When selecting an endpoint, one must
consider the choice of measurement (e.g., histologic, HBV DNA), the timing of
the measurement (e.g., I year on treatment), and the magnitude of change in
measurement deemed to be clinically meaningful (e.g., suppression of HBV DNA
below a threshold, loss of e antigen, or changes or improvement in histologic
scores). One may also consider using a
composite endpoint consisting of two or more measurements (ALT + HBV DNA).

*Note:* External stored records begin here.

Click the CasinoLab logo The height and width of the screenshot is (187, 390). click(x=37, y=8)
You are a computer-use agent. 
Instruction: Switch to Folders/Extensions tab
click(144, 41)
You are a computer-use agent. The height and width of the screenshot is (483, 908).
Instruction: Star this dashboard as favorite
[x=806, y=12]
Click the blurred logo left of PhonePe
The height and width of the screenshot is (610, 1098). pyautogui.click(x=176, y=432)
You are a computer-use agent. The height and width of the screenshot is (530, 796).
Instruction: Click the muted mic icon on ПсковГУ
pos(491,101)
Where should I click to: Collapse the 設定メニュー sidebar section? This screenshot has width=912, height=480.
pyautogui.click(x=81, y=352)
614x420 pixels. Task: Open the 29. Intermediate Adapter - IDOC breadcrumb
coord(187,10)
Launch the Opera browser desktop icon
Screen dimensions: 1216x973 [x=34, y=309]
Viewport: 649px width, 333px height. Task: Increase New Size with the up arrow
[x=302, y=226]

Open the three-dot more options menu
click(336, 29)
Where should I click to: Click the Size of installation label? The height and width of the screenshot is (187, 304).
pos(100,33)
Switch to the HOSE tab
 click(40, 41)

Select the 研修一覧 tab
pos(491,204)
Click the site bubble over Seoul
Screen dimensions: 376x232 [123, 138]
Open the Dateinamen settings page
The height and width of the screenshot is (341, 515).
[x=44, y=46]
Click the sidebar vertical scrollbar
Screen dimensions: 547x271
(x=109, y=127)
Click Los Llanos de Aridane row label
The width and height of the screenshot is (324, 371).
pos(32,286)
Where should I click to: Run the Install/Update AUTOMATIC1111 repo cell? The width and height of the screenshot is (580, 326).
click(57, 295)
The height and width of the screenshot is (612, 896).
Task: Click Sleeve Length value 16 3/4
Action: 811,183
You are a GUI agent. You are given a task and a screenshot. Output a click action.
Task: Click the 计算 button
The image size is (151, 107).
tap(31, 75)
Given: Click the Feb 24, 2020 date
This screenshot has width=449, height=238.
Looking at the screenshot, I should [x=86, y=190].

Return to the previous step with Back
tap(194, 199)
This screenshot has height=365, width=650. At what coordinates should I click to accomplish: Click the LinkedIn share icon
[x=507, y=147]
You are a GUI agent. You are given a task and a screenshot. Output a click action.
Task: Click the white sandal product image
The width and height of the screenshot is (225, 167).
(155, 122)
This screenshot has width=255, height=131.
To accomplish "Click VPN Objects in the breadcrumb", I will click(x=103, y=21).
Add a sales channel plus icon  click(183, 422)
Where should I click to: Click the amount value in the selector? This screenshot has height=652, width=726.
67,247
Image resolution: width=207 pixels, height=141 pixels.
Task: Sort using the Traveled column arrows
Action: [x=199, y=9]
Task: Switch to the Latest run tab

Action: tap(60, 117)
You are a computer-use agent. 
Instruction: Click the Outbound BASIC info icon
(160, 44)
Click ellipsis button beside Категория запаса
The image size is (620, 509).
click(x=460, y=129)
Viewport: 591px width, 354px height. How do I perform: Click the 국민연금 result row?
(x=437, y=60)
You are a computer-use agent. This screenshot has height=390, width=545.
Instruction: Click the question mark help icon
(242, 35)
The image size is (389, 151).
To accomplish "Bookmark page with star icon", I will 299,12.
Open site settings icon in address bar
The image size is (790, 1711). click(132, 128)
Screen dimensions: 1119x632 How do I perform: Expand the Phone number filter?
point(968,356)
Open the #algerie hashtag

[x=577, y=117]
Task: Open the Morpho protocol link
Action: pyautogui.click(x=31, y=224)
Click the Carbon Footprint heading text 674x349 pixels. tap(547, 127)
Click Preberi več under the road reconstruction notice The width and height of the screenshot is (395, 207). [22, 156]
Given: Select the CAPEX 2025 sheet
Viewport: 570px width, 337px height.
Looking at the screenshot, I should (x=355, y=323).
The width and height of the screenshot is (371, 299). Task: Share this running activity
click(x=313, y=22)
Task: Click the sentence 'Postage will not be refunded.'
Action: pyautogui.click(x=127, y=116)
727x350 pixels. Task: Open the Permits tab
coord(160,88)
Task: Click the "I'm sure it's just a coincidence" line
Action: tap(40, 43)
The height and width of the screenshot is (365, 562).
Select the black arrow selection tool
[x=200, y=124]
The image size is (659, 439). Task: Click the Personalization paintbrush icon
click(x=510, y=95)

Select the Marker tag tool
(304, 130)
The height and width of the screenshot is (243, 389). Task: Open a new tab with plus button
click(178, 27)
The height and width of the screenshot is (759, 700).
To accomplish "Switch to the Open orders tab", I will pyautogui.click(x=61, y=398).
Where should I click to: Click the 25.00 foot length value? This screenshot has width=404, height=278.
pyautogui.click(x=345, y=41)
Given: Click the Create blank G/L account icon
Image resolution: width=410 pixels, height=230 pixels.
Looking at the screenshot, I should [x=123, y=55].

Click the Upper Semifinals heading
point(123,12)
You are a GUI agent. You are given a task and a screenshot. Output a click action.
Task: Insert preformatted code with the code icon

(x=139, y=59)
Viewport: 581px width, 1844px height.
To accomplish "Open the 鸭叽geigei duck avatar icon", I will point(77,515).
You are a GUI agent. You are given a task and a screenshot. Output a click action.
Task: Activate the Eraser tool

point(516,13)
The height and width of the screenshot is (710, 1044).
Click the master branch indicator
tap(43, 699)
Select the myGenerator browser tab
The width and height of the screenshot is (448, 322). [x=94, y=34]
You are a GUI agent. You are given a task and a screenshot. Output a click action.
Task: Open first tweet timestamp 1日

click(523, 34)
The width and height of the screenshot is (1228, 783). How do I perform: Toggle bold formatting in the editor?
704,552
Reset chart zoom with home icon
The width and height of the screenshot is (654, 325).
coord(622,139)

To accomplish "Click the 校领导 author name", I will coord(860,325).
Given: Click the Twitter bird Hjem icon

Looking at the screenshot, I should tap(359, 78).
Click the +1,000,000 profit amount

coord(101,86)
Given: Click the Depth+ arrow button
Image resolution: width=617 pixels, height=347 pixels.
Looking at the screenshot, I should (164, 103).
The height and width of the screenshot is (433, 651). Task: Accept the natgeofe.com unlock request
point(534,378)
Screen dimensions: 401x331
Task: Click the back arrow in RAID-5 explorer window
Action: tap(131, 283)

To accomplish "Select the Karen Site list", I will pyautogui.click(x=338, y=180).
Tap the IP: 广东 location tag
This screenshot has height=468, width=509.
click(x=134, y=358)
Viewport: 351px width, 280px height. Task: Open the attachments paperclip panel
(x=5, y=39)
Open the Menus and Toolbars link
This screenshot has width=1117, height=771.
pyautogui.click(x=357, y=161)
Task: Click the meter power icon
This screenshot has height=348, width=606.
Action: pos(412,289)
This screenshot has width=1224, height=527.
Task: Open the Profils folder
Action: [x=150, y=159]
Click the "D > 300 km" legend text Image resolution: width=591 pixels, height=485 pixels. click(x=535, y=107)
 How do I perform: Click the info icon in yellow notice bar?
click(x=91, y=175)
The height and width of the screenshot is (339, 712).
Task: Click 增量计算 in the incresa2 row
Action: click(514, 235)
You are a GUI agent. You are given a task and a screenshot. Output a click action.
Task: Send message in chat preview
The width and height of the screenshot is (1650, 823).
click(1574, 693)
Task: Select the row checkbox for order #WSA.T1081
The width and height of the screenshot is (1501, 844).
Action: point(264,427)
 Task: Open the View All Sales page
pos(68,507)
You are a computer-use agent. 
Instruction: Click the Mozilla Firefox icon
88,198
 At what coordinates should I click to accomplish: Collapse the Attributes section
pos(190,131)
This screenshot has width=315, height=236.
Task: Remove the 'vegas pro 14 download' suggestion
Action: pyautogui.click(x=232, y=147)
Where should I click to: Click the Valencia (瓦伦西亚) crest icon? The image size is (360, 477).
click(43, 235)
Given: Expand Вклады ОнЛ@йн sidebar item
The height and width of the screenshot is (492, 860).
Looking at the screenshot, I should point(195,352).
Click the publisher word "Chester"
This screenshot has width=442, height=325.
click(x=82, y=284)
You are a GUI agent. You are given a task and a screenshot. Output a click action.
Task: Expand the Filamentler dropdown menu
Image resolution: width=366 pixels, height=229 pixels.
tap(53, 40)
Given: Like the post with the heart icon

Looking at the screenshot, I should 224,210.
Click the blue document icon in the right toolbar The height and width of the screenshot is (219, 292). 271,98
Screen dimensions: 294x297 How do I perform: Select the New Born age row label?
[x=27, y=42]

The following sections review some of
the advantages and disadvantages of several possible endpoints for evaluating
CHB drugs. In addition, data showing
correlations between the endpoint and clinical outcome or with histologic
outcome are presented when available.
3.1.1 Histologic Endpoint
To
date, histologic improvement has been the recommended primary endpoint for
regulatory purposes in studies of antiviral drugs to treat CHB. For lamivudine
and adefovir, histologic changes served as the primary endpoint in pivotal
registrational studies. For lamivudine
studies the proportion of participants with a 2 point improvement in the total
Histologic Activity Index (Knodell score)[4] was used. For adefovir the definition of improvement
was slightly modified to include a 2 point reduction in the Knodell score with
no worsening of the fibrosis score.
Some contend that there will be a lot
of missing data for histologic endpoints because of patient refusal to undergo
a second biopsy or because of specimen mishandling. But the lamivudine and adefovir phase 3 trials do not support
this opinion. There was lack of paired
biopsy specimens in approximately 15-21% of patients participating in
lamivudine studies and in only 5-9% in adefovir phase 3 studies.
Advantages:
·
direct visualization of inflammation and changes in
structure of the liver;
·
histologic treatment difference between active drug and
placebo is sufficiently large (approx. 30% difference in 2-point improvement)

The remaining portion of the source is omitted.